Reg, that statistic is exactly why Bush made a huge blunder in pushing for elections prematurely in Palestinian areas.

I disagree generally with PJ's statements about all Arabs not wanting a 2-state solution, but I do agree, generally, that most Arab governments prefer to use Israel as the scapegoat for problems.

The dirty little secret is that Israel's Arab neighbors rejected a two-state solution back in 1948 - and that many of them would rather use the Palestinians for political gain rather than see the problem resolved.

Suddenly, if a two-state solution occurs and is agreed-to, then there will be less to distract their own population with, and decades of demeaning and disgusting stereotypes about Jews and Israelis will have to be reconsidered. That is not going to happen. Israel and Jews are the best boogyman many Arab states have to distract their own population from the epic failure of Arab governments to actually provide for their own people. I think Jordan is one big exception to this generalization.

I do not agree with what Israel did, and generally have issues with the blockade, and do not support the policies of the current Israeli government. That said, it takes two to tango, and the blockade is there because Hamas has promised to try and destroy Israel. While I do not agree with the disproportionate use of force when Israel responds, that response is basically begged for when Hamas lobs missiles into Israel. One main reason for the blockade is that some of the purported humanitarian shipments have been anything but. There has to be a solution, but at this point, neither side trusts the other enough to pursue one.

> [Material provided]
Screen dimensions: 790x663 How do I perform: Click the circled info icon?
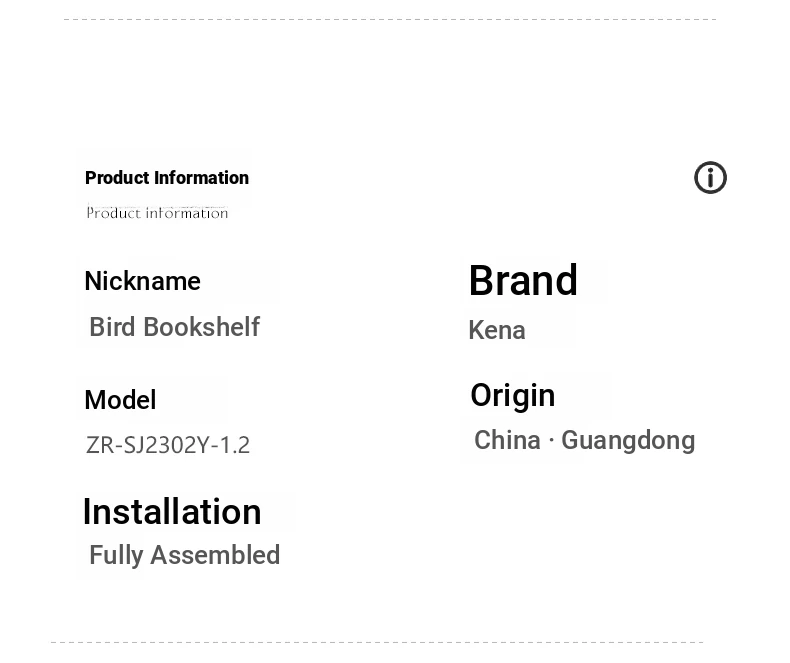[x=710, y=177]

> [Requirements] Pick up the passage on Israel, Hamas, and a two-state solution after its final sentence and write the next paragraph.

> [Expected answer]
I don't know what the Answer is. The current course is untenable, and many Israelis I have spoken with would be happy for a two-state solution so long as one of the state's goal was not to destroy Israel. Most just want to live in peace. With the current government in place in the Palestinian territories, that is not possible. Unfortunately, Israel's (and the US thanks to Bush's miscalculation) policies just further strengthen Hamas. And, with the increasing radicalization of the Israeli military (similar in some ways to the far right Christian influence in the US military), I fear that things will get worse before they get better.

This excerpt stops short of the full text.